The Turner Diaries was written by William Luther Pierce. Pierce was both founder and leader of the National Alliance organization, which the Anti-Defamation League called in 2000 "the single most dangerous organized hate group in the United States today" (largely as a result of Pierce's authorship of The Turner Diaries). Pierce himself was said by the Southern Poverty Law Center to have been "America’s most important neo-Nazi" as well as "the movement’s fiercest antisemitic ideologue".

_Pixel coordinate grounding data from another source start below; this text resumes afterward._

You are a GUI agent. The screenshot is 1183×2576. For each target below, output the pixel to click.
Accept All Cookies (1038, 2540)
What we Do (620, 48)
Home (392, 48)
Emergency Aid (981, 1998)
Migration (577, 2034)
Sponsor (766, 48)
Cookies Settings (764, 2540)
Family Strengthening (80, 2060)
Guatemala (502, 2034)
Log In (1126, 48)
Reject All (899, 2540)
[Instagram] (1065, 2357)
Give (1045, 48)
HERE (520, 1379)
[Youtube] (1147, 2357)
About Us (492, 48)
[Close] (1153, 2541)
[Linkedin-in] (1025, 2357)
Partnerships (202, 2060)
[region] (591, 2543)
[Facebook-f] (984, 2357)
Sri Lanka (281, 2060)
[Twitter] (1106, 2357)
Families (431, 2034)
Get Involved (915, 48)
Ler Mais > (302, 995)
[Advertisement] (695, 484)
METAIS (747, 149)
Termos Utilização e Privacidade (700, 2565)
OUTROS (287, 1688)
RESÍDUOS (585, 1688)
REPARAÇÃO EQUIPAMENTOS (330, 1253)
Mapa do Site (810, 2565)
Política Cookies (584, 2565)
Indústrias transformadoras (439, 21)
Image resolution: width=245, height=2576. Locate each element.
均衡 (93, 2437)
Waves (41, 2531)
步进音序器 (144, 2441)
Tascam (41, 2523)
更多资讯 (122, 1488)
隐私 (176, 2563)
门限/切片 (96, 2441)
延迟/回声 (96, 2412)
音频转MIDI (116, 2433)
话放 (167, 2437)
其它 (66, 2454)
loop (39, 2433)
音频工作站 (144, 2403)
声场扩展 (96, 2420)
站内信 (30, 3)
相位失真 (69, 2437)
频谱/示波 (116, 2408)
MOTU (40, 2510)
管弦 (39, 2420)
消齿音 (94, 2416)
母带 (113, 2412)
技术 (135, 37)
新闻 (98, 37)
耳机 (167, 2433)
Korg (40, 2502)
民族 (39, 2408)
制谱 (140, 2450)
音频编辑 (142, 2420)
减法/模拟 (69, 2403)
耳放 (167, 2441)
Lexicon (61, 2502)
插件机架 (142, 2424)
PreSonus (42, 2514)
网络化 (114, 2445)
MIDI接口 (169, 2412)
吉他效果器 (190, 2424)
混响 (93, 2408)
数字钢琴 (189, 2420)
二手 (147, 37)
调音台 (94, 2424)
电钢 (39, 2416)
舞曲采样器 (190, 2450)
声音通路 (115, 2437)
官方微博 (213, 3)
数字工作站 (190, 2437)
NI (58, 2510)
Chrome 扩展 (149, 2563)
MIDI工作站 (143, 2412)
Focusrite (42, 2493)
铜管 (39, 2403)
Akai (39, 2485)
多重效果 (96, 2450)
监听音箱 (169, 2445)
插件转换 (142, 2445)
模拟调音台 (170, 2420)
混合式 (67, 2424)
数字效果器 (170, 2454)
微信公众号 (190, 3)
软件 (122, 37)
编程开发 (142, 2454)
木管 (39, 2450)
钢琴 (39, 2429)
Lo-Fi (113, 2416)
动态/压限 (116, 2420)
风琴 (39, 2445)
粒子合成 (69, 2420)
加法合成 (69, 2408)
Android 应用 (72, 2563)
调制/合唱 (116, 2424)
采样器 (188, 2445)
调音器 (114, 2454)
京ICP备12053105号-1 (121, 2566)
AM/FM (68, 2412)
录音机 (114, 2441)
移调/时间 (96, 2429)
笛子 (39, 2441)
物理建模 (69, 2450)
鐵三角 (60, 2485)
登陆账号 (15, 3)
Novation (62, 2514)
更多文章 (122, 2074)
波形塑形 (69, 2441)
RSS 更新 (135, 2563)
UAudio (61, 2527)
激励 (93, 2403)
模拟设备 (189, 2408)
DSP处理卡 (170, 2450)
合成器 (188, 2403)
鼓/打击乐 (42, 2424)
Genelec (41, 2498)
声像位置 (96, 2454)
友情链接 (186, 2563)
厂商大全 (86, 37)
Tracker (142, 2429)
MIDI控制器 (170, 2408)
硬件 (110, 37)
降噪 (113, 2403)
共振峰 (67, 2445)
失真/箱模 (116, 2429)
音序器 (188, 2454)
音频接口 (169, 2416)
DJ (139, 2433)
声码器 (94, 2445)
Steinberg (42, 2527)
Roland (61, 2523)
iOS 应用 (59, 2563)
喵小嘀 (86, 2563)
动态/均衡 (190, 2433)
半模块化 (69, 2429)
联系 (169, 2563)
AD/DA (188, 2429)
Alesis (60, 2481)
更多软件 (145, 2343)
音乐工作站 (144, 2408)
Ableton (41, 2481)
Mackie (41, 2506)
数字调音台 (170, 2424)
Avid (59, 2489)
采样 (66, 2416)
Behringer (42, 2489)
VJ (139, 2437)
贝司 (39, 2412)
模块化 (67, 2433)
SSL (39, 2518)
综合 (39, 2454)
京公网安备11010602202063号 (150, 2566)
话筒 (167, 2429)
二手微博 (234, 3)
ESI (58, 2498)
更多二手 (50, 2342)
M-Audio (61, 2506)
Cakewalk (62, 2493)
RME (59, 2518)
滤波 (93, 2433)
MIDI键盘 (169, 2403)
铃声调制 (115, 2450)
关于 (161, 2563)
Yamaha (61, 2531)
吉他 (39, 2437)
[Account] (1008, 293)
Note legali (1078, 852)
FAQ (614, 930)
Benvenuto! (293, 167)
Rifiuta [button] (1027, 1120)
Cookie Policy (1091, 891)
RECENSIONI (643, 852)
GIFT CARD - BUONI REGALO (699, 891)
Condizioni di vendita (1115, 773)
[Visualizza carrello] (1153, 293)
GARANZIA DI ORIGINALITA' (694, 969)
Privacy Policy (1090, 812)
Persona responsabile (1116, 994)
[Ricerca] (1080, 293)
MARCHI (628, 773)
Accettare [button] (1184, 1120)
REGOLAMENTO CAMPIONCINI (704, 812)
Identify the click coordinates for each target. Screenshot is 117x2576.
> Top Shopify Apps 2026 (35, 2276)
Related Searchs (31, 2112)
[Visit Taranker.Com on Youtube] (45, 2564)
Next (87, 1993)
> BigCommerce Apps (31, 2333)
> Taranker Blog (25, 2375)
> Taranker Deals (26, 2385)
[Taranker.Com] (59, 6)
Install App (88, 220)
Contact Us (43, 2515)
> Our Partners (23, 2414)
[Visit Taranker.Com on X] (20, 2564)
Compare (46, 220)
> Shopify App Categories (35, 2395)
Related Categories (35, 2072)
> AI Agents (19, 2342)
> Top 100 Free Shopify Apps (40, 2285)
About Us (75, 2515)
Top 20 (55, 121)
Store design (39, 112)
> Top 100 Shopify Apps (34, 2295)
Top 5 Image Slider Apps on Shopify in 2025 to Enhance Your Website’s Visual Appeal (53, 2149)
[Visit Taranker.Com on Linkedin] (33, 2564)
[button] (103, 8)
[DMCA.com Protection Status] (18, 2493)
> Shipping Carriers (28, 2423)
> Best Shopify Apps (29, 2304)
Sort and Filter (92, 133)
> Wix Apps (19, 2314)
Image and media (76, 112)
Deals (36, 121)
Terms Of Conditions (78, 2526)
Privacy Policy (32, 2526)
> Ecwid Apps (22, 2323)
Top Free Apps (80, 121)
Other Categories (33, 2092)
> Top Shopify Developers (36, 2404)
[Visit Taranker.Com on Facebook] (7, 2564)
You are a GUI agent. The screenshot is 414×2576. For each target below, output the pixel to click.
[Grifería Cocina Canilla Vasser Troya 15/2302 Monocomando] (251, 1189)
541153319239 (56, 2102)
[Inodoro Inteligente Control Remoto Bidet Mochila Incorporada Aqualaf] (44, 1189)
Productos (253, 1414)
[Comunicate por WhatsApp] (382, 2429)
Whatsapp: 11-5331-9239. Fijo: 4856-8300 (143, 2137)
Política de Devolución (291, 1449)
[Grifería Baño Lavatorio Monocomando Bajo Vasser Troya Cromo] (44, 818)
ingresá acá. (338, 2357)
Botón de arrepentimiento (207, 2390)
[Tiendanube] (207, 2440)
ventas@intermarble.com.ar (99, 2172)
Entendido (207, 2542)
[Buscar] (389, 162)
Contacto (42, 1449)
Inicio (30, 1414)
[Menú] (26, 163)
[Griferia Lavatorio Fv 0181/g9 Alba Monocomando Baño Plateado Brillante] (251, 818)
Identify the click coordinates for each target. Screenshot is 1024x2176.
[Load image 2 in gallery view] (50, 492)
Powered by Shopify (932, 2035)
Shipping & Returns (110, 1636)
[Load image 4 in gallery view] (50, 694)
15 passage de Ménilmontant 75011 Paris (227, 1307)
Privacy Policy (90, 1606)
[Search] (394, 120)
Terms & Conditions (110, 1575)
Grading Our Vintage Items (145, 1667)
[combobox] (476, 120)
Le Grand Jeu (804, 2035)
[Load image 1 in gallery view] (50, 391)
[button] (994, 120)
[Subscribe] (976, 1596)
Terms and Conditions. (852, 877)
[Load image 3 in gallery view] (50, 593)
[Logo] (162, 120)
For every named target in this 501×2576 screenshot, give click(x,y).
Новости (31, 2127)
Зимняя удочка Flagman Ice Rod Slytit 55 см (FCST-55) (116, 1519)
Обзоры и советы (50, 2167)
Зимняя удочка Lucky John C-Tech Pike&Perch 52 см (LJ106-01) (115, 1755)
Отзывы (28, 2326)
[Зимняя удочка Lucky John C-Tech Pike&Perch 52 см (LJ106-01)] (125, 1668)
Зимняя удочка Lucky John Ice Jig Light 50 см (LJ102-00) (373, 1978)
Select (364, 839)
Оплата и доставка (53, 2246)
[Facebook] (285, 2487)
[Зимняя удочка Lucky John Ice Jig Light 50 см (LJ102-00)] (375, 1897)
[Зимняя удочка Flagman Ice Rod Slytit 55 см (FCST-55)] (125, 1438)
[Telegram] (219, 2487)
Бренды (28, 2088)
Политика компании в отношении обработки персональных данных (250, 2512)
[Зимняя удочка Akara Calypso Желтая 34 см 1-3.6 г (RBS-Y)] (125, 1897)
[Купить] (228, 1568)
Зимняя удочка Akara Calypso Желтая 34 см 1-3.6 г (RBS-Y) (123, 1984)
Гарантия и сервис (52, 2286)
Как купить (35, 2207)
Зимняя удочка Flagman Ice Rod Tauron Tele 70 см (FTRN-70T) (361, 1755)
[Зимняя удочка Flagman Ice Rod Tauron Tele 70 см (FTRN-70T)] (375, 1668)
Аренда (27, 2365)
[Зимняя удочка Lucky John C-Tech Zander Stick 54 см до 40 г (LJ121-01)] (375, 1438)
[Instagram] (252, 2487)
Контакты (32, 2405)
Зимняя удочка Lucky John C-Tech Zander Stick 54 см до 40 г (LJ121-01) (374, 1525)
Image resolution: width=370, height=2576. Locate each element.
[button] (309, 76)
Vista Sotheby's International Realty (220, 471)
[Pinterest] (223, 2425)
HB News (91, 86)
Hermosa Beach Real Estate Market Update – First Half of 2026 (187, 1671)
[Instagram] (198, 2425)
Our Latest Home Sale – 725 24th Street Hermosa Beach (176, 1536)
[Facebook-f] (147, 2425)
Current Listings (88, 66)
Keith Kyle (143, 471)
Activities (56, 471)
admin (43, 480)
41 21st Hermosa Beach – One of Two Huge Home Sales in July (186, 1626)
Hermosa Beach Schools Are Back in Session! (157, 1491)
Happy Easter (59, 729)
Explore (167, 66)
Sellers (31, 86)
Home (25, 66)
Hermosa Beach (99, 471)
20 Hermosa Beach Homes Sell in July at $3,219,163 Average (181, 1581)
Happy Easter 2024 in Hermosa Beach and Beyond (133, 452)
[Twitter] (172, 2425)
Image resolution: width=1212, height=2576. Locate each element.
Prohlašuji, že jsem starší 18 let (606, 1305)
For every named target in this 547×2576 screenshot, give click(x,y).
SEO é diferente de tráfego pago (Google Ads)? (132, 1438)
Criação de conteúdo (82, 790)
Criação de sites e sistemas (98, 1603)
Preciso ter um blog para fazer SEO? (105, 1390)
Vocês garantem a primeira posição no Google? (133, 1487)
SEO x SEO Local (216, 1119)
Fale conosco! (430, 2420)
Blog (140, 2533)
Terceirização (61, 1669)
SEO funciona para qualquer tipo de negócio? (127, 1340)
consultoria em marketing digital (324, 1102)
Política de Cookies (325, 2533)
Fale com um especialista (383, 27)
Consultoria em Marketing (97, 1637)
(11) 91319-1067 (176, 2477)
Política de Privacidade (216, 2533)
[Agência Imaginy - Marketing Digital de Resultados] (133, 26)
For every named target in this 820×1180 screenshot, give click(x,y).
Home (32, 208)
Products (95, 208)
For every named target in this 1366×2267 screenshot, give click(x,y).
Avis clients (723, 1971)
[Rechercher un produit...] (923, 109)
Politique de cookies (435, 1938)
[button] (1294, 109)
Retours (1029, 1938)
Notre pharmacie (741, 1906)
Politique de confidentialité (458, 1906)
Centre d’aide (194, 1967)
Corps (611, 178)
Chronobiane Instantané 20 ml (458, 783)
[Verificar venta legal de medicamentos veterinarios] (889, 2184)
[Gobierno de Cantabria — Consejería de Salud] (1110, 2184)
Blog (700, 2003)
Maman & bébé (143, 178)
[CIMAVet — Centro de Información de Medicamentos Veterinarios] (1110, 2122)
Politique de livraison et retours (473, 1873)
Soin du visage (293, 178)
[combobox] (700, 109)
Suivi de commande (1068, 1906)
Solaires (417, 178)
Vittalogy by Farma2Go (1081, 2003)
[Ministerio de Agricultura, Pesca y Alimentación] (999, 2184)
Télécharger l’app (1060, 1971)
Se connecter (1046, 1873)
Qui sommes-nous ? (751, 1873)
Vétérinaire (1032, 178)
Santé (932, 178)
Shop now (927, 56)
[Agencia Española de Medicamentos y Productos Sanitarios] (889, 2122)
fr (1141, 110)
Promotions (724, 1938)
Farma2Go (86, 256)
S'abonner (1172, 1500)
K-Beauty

Pierce was a physicist who received his doctorate from the University of Colorado, and a former professor at Oregon State University. He was formerly a member of the John Birch Society (JBS), before leaving the JBS to become an affiliate of George Lincoln Rockwell and his American Nazi Party (ANP). He edited the ANP-affiliated magazine National Socialist World. After Rockwell's 1967 murder, Pierce became a member of the ANP's successor, the National Socialist White People's Party, before leaving due to several internal feuds and joining the National Youth Alliance (NYA). He edited their journal, Attack! When the NYA collapsed, Pierce founded the National Alliance out of what remained. With his schism from the NYA, he took over Attack!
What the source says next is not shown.